▸ **Given instruction**: Put the stretch of the listing from the line containing "This screenshot has width=872, height=639." through the line containing "[x=586, y=484]" into a Markdown table with the columns Row and Line, skipping blank lines.

Raw records:

= = = = = = =

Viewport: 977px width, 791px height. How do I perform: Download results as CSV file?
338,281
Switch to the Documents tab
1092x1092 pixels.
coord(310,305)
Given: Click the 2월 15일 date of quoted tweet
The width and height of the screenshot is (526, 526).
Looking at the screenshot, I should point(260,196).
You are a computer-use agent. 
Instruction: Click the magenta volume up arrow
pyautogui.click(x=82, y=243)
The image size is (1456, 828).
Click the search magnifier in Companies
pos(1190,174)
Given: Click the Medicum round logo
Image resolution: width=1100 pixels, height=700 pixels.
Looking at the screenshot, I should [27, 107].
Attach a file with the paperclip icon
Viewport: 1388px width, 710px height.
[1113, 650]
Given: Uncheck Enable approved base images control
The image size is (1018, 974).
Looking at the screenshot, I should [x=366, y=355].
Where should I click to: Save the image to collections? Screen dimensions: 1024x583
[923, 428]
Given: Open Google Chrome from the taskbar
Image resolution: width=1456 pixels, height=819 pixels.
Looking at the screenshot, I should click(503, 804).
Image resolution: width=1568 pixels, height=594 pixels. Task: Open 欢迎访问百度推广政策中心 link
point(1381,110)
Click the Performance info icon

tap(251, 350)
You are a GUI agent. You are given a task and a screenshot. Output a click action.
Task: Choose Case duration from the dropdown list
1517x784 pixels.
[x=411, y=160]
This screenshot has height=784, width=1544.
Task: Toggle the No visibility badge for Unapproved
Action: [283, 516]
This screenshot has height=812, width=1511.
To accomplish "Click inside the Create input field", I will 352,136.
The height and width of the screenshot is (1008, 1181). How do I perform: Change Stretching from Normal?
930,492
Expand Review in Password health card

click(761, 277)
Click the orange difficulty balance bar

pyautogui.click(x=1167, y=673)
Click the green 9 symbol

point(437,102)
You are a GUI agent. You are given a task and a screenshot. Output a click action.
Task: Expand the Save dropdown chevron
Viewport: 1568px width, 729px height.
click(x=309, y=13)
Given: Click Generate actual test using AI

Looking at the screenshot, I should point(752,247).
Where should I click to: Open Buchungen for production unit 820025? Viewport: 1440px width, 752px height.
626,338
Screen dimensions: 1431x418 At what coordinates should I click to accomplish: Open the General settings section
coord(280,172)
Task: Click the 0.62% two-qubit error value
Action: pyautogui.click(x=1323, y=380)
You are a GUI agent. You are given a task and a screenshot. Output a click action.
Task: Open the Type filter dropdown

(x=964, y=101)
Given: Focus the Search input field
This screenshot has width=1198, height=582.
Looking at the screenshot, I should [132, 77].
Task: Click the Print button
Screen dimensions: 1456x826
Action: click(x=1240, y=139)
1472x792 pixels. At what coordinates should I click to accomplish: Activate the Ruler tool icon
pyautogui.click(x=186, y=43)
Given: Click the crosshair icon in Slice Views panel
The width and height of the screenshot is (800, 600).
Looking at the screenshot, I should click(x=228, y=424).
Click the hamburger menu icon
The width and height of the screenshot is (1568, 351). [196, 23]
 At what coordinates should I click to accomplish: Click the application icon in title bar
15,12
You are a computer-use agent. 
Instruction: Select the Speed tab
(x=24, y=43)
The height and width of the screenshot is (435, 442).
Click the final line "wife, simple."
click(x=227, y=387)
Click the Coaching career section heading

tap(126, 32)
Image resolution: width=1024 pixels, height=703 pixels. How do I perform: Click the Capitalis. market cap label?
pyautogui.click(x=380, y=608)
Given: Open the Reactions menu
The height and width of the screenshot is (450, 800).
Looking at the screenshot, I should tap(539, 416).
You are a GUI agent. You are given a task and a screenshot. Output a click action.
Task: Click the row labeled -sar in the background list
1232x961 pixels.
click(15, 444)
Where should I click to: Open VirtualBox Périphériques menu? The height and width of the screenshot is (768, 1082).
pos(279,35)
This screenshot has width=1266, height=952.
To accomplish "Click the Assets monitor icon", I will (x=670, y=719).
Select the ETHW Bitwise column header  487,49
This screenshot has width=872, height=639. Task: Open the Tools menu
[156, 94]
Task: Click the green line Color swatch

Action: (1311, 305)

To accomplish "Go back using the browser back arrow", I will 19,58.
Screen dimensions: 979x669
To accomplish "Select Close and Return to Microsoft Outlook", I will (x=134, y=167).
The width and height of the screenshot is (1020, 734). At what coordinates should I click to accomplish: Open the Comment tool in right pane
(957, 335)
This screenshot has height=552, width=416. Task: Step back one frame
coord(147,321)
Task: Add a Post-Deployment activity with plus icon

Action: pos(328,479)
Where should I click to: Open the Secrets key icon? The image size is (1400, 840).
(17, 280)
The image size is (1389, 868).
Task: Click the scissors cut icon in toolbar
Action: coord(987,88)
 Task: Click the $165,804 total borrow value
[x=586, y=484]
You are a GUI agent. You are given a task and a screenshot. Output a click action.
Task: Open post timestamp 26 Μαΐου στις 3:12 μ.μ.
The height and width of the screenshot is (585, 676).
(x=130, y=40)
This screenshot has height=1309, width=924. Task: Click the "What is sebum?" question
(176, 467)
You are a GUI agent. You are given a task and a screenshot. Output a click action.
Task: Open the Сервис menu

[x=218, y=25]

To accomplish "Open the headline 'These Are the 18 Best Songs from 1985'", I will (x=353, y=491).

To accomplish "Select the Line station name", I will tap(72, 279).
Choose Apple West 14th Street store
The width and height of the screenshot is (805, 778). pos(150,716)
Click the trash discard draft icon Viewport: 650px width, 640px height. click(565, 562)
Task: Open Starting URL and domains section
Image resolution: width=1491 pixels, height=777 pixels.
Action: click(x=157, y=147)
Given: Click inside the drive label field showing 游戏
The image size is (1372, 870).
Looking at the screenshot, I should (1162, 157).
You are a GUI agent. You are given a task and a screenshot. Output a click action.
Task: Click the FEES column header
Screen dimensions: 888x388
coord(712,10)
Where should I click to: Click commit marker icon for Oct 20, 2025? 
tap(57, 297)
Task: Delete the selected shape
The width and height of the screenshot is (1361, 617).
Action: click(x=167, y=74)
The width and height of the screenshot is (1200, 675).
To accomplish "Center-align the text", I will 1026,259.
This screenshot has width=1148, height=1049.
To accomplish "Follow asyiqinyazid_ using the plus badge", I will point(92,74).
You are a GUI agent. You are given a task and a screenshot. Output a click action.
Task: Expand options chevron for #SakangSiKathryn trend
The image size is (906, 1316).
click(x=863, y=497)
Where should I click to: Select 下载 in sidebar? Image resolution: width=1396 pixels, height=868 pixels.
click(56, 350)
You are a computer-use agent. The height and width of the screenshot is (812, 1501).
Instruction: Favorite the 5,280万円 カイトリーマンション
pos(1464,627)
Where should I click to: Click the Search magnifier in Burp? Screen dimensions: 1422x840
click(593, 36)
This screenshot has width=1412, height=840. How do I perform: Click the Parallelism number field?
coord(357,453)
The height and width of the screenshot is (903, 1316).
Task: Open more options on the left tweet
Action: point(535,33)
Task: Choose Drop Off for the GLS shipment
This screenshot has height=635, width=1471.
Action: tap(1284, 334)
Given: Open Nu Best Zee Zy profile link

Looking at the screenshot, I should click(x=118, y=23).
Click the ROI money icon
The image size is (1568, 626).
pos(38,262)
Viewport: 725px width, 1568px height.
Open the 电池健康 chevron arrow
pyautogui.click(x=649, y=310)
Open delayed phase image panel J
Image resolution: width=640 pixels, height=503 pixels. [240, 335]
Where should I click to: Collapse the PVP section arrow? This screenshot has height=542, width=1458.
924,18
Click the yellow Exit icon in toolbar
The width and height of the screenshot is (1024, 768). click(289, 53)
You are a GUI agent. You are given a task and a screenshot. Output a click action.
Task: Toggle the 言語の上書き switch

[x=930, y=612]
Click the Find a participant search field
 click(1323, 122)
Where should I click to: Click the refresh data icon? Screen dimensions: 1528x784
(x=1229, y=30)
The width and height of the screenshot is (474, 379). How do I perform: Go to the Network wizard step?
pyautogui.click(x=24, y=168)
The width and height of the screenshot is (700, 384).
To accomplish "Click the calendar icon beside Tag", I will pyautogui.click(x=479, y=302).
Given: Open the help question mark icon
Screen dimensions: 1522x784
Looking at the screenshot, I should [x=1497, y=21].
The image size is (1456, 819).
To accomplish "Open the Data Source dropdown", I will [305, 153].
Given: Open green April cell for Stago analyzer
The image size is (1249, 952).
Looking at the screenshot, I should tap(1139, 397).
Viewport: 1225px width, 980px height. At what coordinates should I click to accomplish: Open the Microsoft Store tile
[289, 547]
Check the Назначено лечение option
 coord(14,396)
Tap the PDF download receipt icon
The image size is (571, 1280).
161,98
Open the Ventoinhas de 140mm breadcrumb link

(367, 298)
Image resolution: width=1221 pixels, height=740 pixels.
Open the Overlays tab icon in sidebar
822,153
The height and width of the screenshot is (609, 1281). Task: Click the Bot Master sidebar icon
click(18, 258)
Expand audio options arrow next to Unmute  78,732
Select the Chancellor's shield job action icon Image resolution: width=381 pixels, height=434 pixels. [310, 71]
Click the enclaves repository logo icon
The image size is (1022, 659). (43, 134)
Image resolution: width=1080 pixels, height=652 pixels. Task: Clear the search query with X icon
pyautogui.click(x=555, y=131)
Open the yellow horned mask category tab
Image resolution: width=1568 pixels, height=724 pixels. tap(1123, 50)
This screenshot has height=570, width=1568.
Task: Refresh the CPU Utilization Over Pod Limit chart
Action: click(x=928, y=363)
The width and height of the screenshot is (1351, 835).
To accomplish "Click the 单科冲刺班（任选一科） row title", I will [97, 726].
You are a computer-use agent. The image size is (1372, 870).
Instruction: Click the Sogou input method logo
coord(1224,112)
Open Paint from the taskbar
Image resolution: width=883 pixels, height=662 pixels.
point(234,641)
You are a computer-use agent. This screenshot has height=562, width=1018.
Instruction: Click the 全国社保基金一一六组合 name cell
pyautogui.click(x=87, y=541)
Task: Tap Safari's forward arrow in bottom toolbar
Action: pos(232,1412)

= = = = = = =

▸ **Result of this task**:
| Row | Line |
|---|---|
| 1 | This screenshot has width=872, height=639. Task: Open the Tools menu |
| 2 | [156, 94] |
| 3 | Task: Click the green line Color swatch |
| 4 | Action: (1311, 305) |
| 5 | To accomplish "Go back using the browser back arrow", I will 19,58. |
| 6 | Screen dimensions: 979x669 |
| 7 | To accomplish "Select Close and Return to Microsoft Outlook", I will (x=134, y=167). |
| 8 | The width and height of the screenshot is (1020, 734). At what coordinates should I click to accomplish: Open the Comment tool in right pane |
| 9 | (957, 335) |
| 10 | This screenshot has height=552, width=416. Task: Step back one frame |
| 11 | coord(147,321) |
| 12 | Task: Add a Post-Deployment activity with plus icon |
| 13 | Action: pos(328,479) |
| 14 | Where should I click to: Open the Secrets key icon? The image size is (1400, 840). |
| 15 | (17, 280) |
| 16 | The image size is (1389, 868). |
| 17 | Task: Click the scissors cut icon in toolbar |
| 18 | Action: coord(987,88) |
| 19 |  Task: Click the $165,804 total borrow value |
| 20 | [x=586, y=484] |